Saved entries:
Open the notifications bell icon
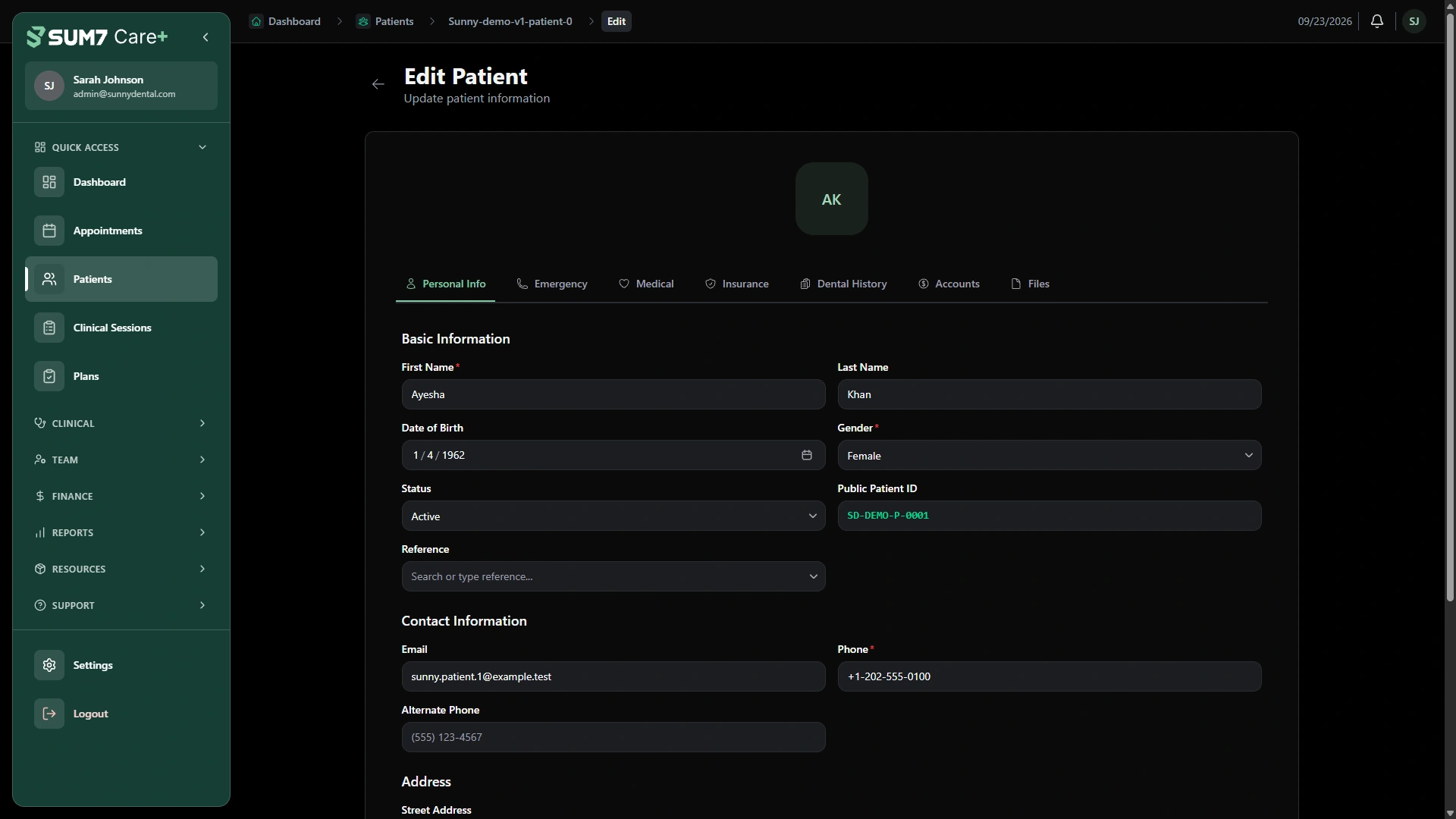[1377, 21]
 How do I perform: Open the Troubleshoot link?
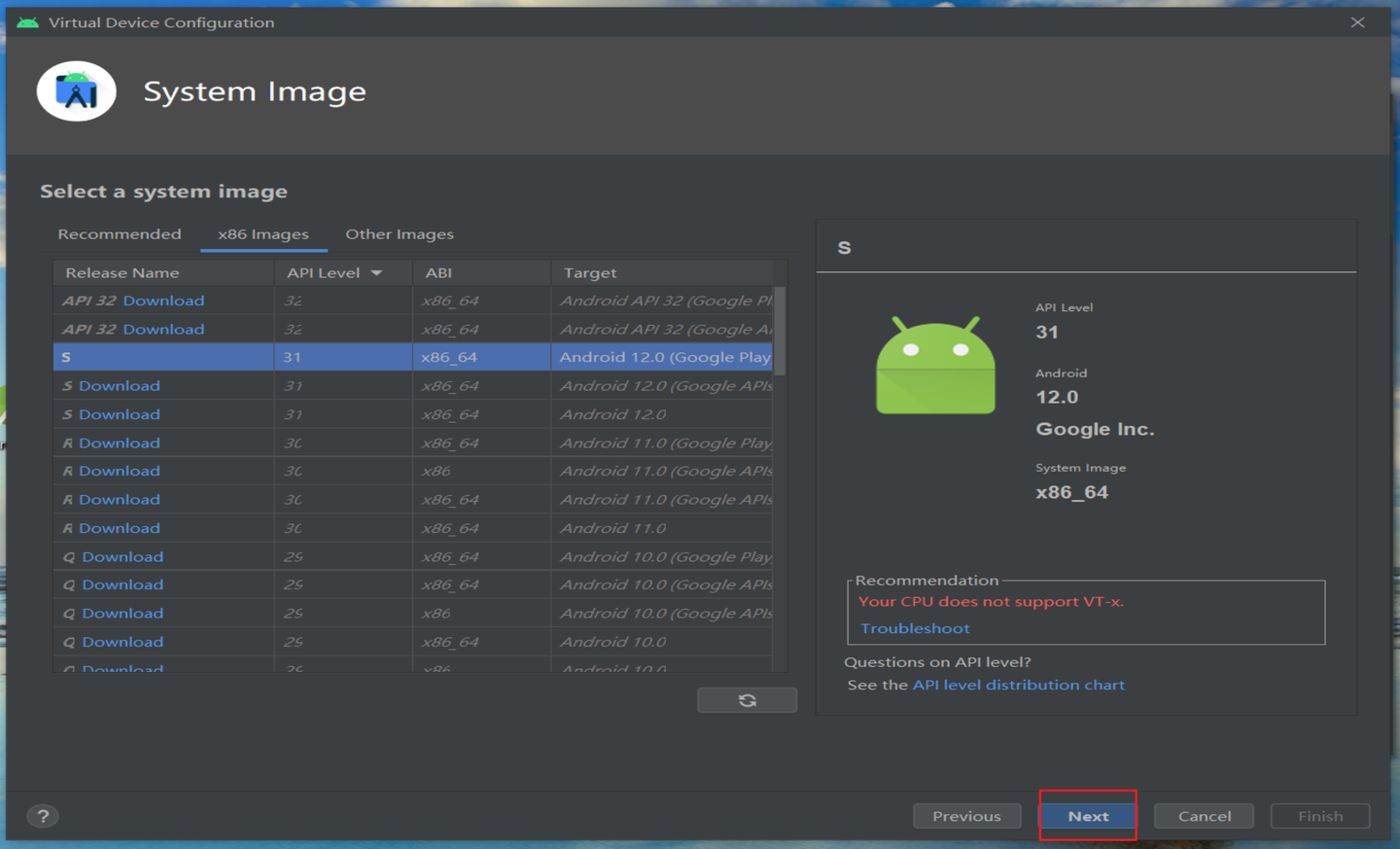point(914,627)
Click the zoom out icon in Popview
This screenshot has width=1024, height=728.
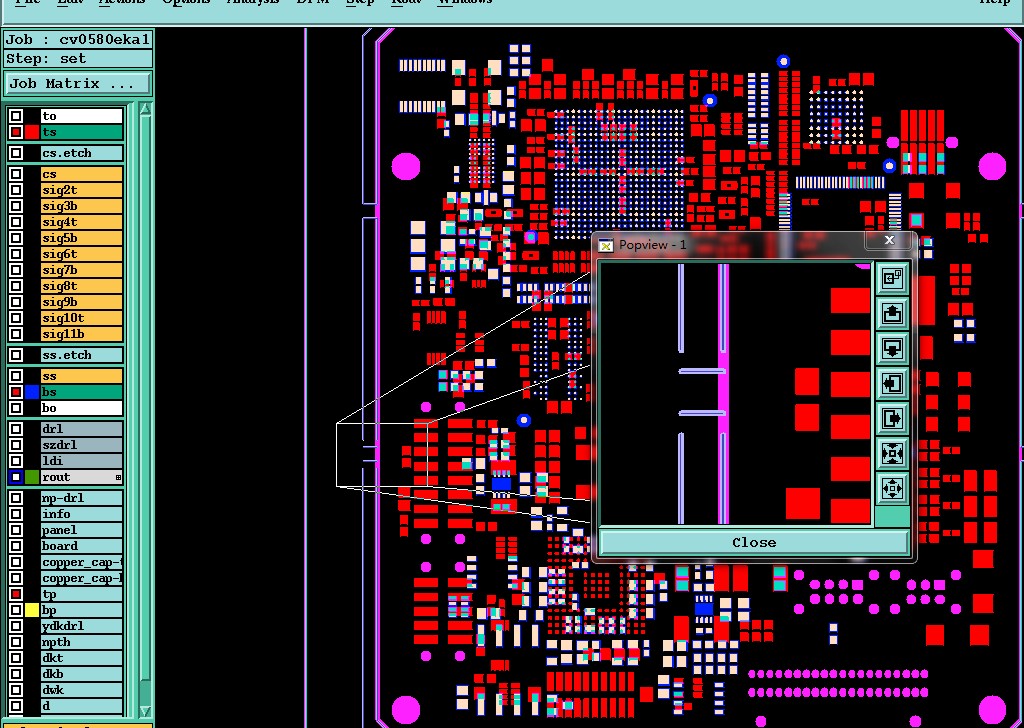(892, 488)
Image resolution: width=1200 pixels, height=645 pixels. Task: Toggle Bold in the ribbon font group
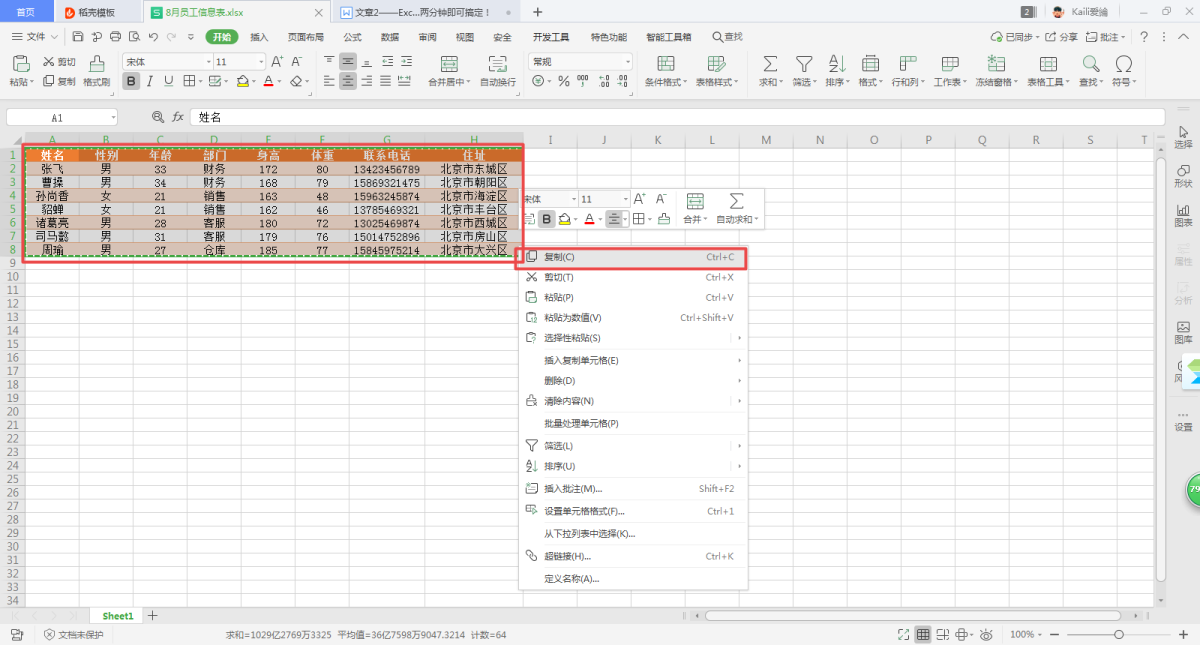click(131, 81)
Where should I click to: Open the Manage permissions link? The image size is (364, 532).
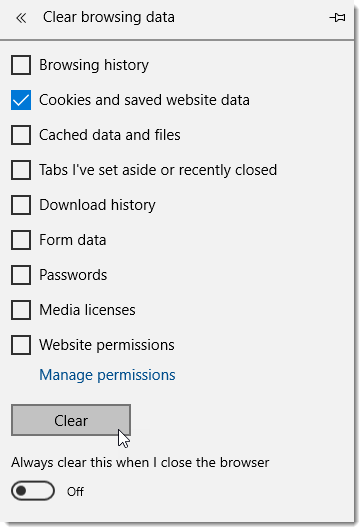[x=107, y=375]
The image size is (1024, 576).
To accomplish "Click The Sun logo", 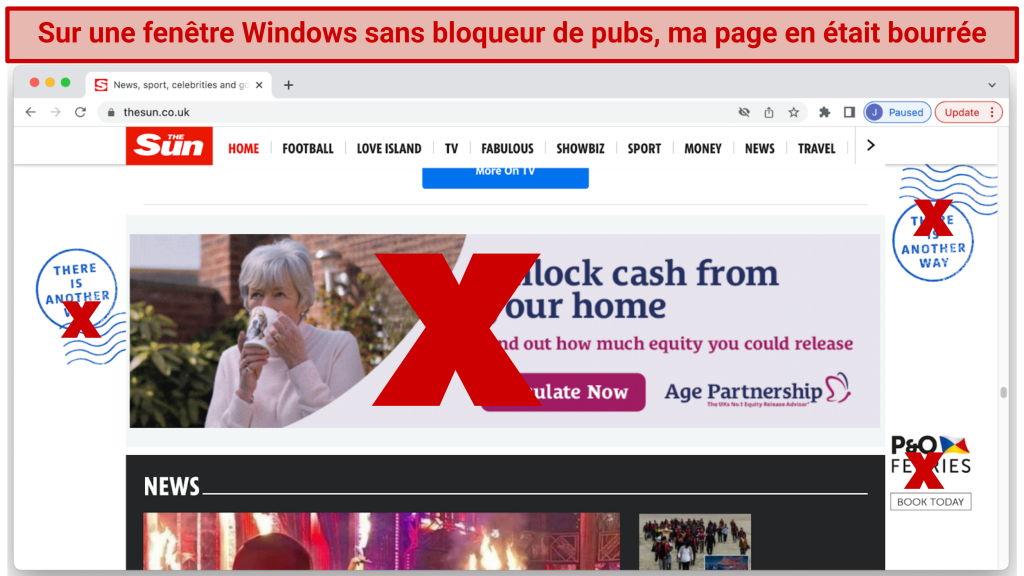I will pos(169,147).
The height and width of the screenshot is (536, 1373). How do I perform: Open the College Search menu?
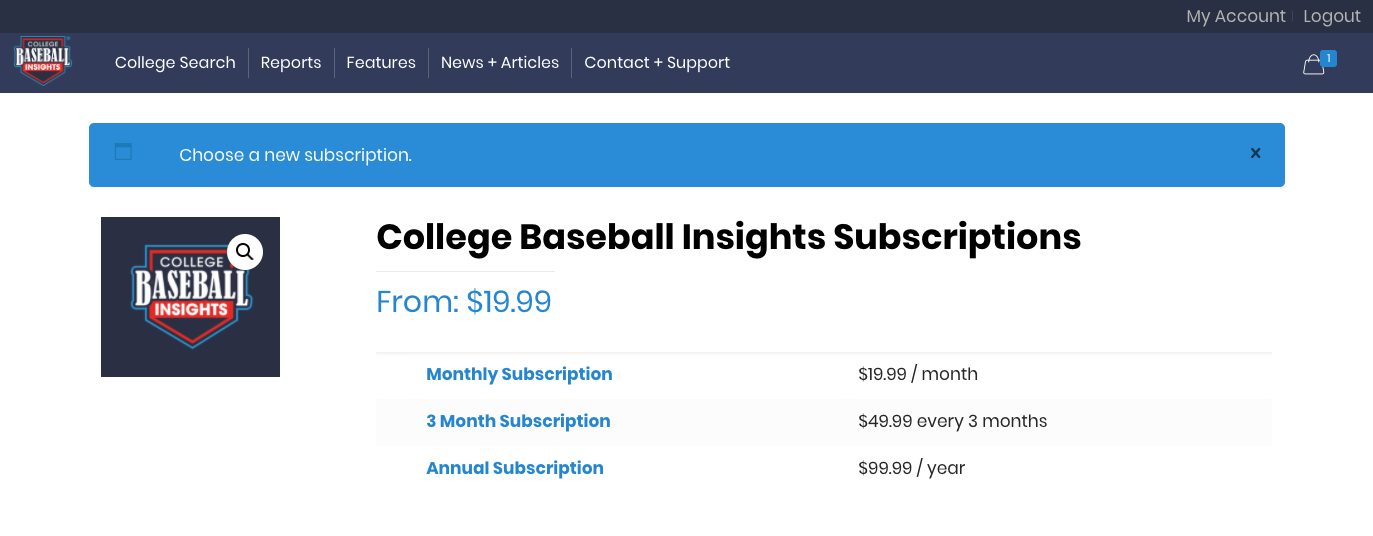[175, 63]
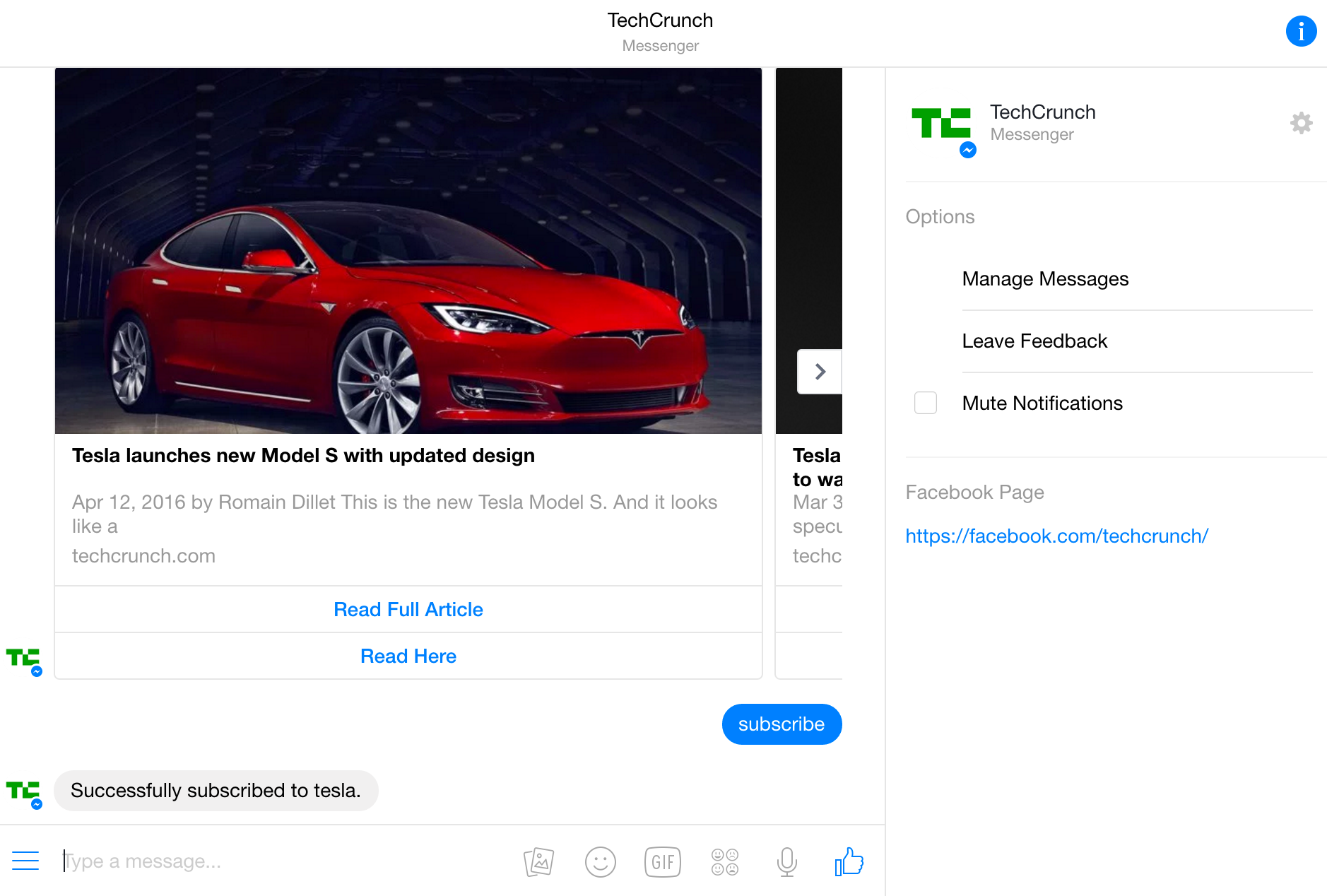Click Read Full Article button
Viewport: 1327px width, 896px height.
tap(408, 609)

What to do:
Emit the lines of the data above from the one containing "The height and" through its final line, both endpoints included. Pictures do not belong in the output.

Solution to the exercise:
The height and width of the screenshot is (536, 1373). How do I perform: Open the College Search menu?
[175, 63]
Click Read Full Article button
Viewport: 1327px width, 896px height.
tap(408, 609)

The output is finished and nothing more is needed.